La partecipazione e il forte impegno all’interno dell’Alleanza atlantica è invece, fin dalla sua fondazione nel 1948, la pietra angolare della politica di sicurezza britannica: prodotto per eccellenza dell’asse angloamericano in funzione di difesa e contenimento dall’Unione Sovietica, dal 1989 in avanti il Regno Unito ne ha sostenuto la progressiva trasformazione in meccanismo di cooperazione e gestione della sicurezza attivo nello scacchiere euro-asiatico. Non a caso la partecipazione numerica alla missione in Afghanistan Isaf (International Security Assistance Force), la più importante missione fuori teatro della Nato, rimane da dieci anni la principale priorità della politica estera britannica e, dal suo dispiegamento nel 2001, vede le truppe di Sua Maestà essere di gran lunga il secondo contingente più numeroso dopo quello statunitense.

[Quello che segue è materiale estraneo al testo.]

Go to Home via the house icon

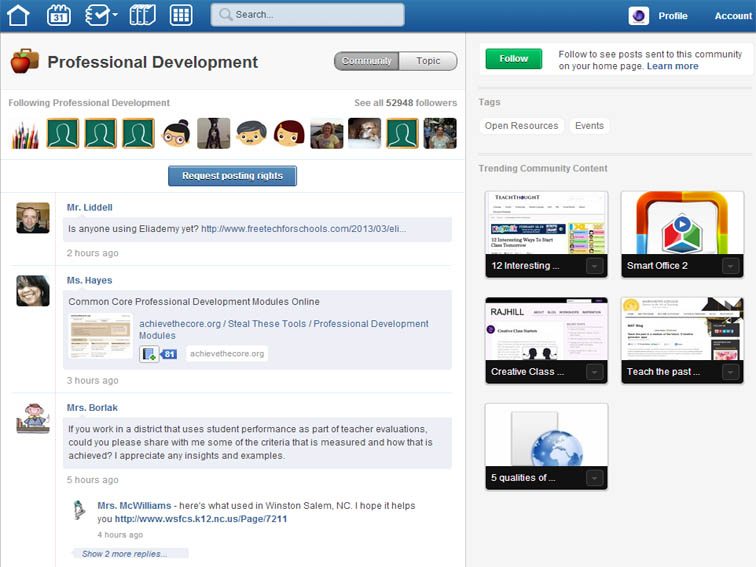tap(18, 15)
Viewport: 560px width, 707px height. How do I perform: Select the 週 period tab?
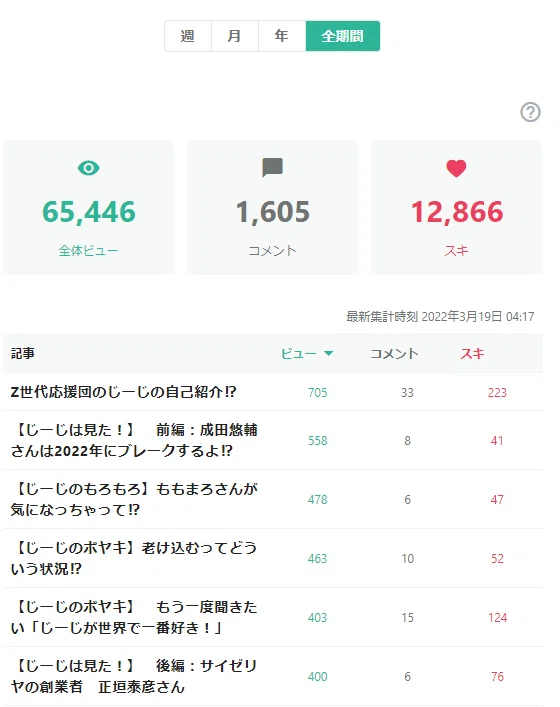coord(188,36)
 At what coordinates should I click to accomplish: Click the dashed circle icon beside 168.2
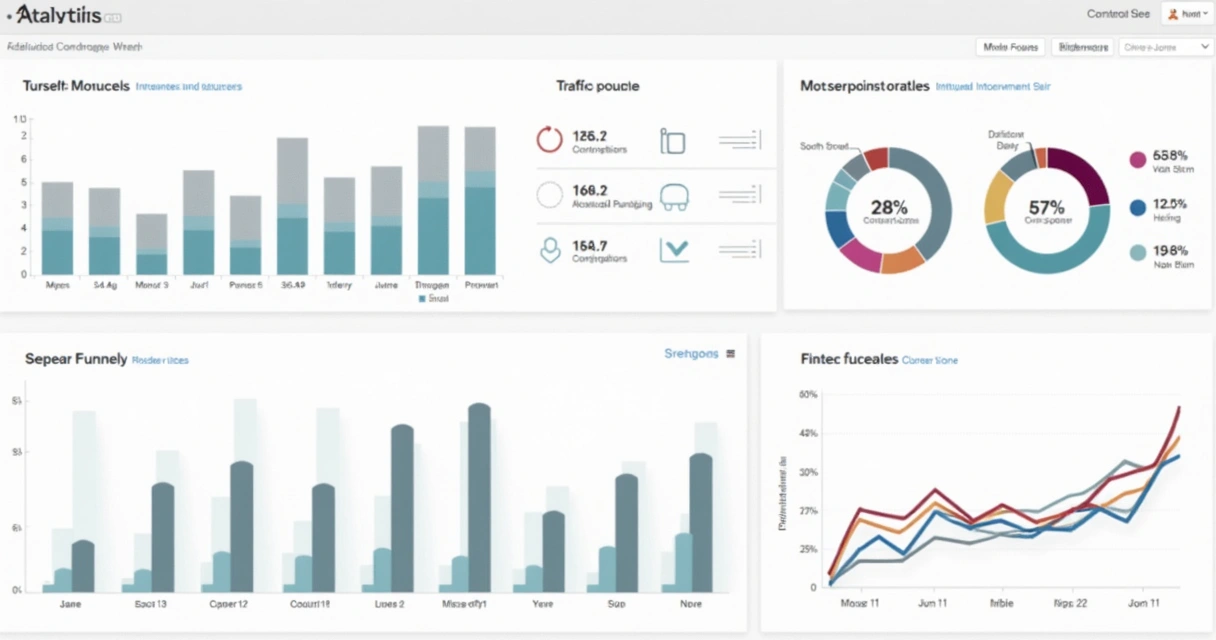click(548, 195)
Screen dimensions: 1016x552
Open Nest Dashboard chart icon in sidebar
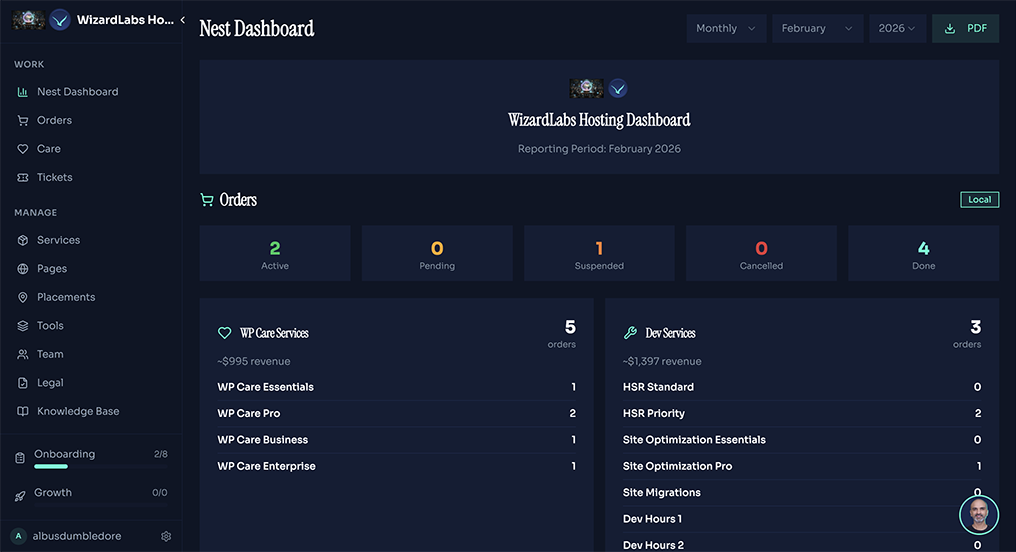click(x=23, y=92)
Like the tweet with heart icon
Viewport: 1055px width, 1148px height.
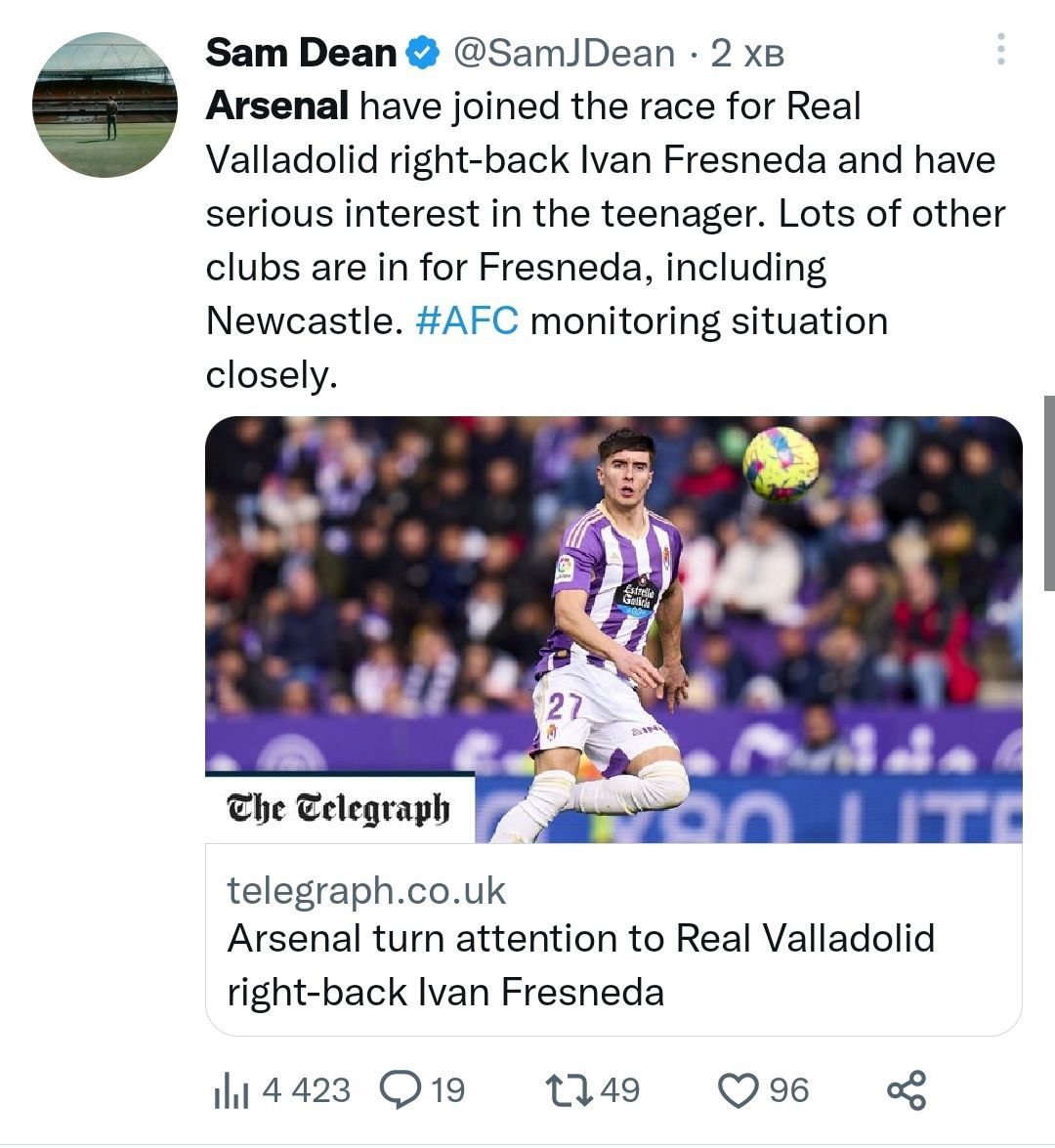[x=738, y=1091]
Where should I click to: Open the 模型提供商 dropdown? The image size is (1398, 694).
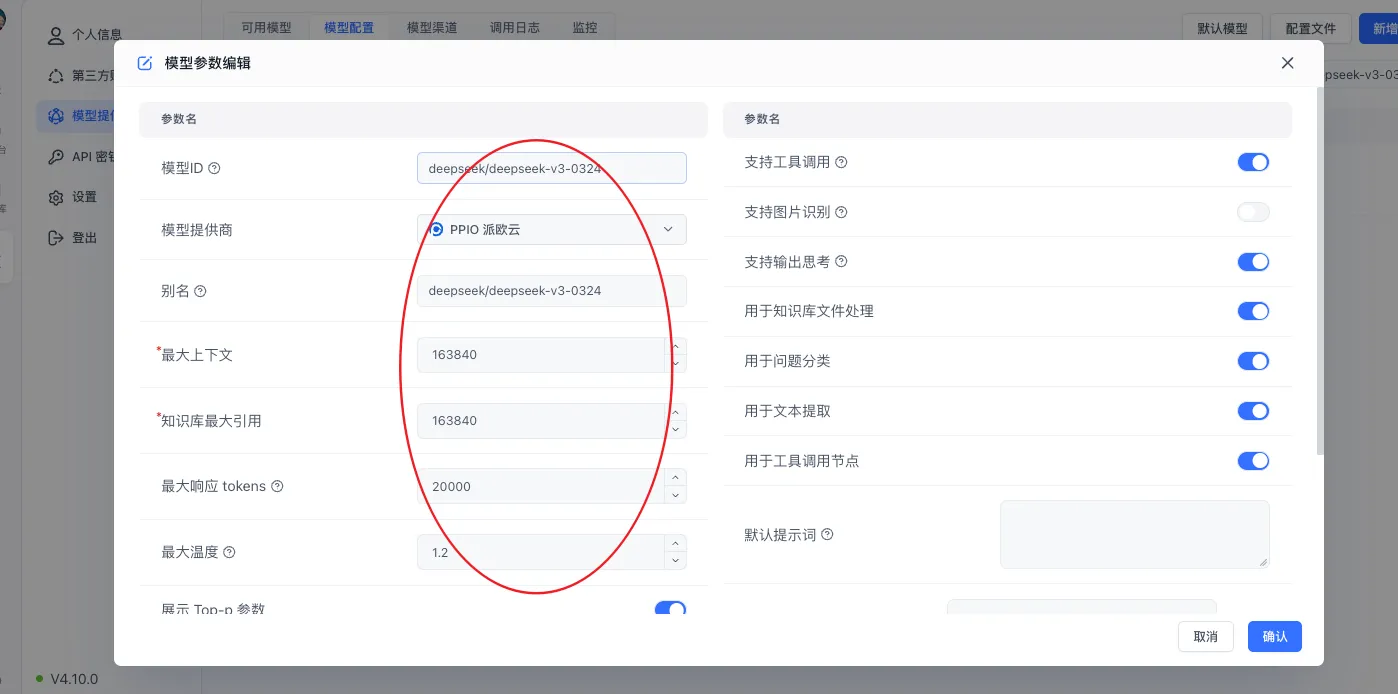pyautogui.click(x=668, y=229)
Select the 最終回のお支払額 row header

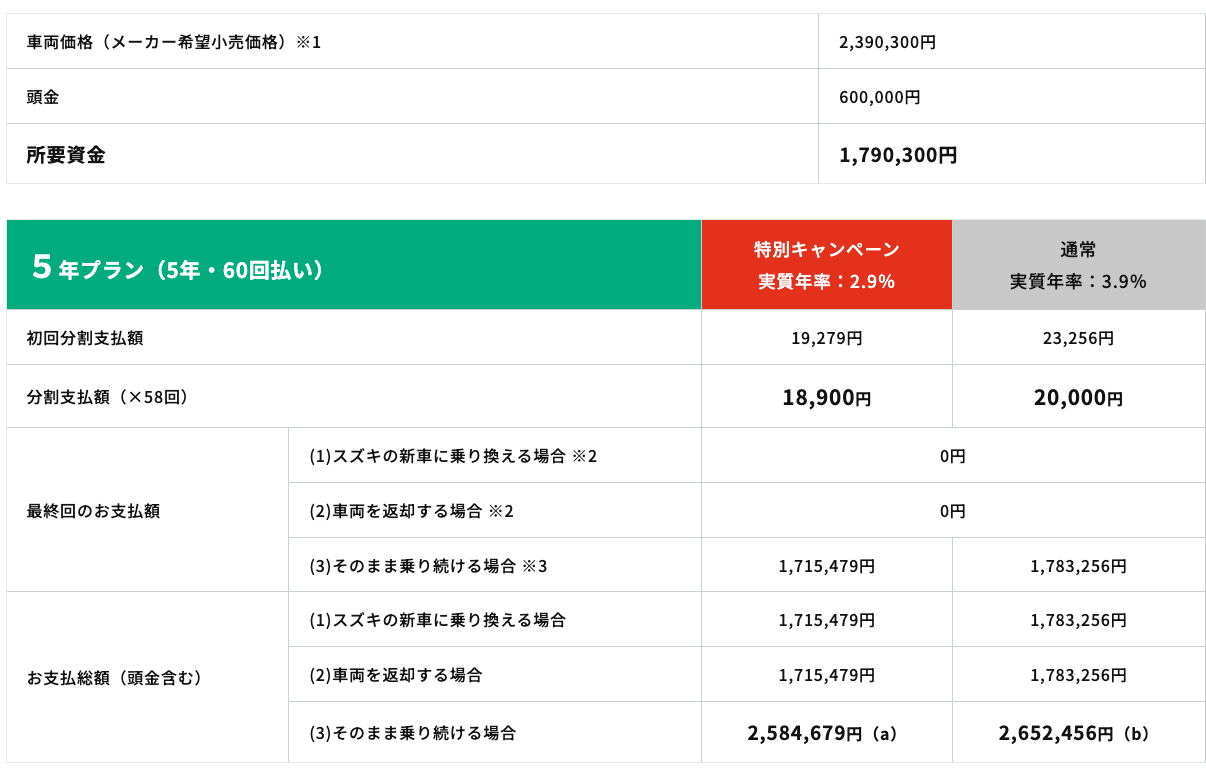(x=93, y=511)
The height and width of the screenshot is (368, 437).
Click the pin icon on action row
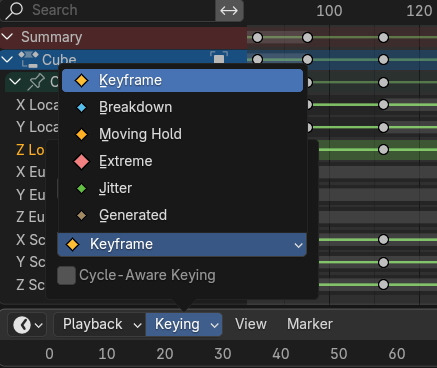tap(36, 82)
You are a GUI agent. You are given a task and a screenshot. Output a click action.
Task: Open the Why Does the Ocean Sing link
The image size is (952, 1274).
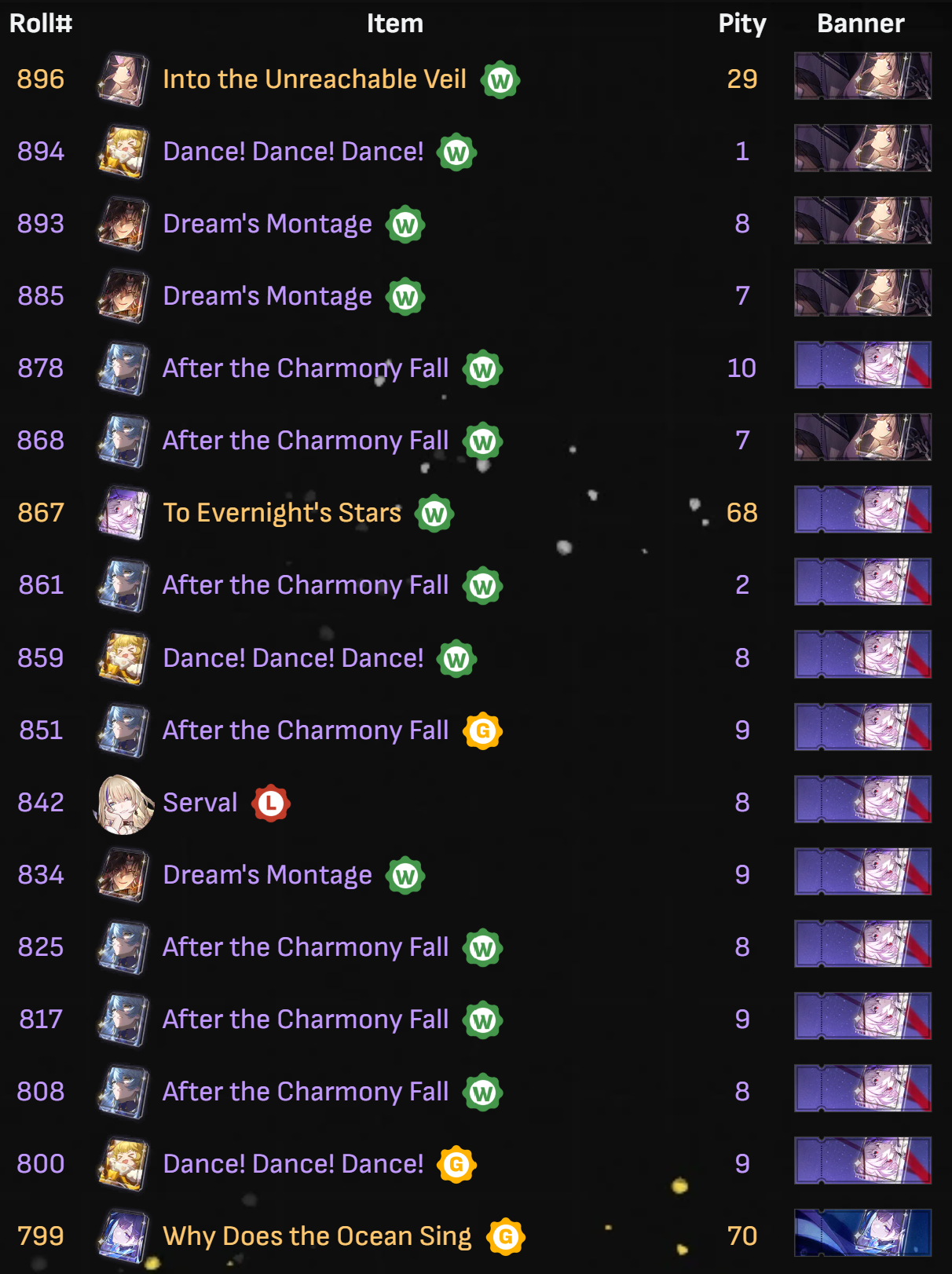coord(317,1236)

Il Regno Unito ha aperte diverse dispute territoriali che le derivano principalmente dal possedimento di 14 Territori d’oltremare, anch’essi eredità del passato coloniale inglese: con la Spagna, per esempio, che rivendica la propria sovranità su Gibilterra, o con il governo delle Maurizio, con il quale esiste un annoso contenzioso sull’arcipelago Chagos nei Territori britannici dell’Oceano Indiano, specie in riferimento all’Isola Diego Garcia, dove ha sede una delle basi navali della marina statunitense strategicamente più importanti al mondo. Ma la disputa più rilevante, dal momento che nel 1982 è sfociata in una guerra aperta, rimane quella con l’Argentina sul possesso delle Isole Falkland-Malvinas: il conflitto, inaugurato dalla spedizione militare argentina sull’arcipelago e a cui l’allora governo di Margaret Thatcher rispose repentinamente, si concluse con una netta vittoria inglese e contribuì alla fine della dittatura militare al potere in Argentina.
Il Regno Unito è una monarchia costituzionale parlamentare, composta da quattro cosiddette ‘nazioni costitutive’: l’Inghilterra, la Scozia e il Galles, che insieme formano la Gran Bretagna, e l’Irlanda del Nord. Il Regno Unito è retto dalla dinastia degli Windsor e l’attuale sovrana è la regina Elisabetta II, capo di stato britannico dal 6 febbraio 1952 e incoronata il 2 giugno 1953.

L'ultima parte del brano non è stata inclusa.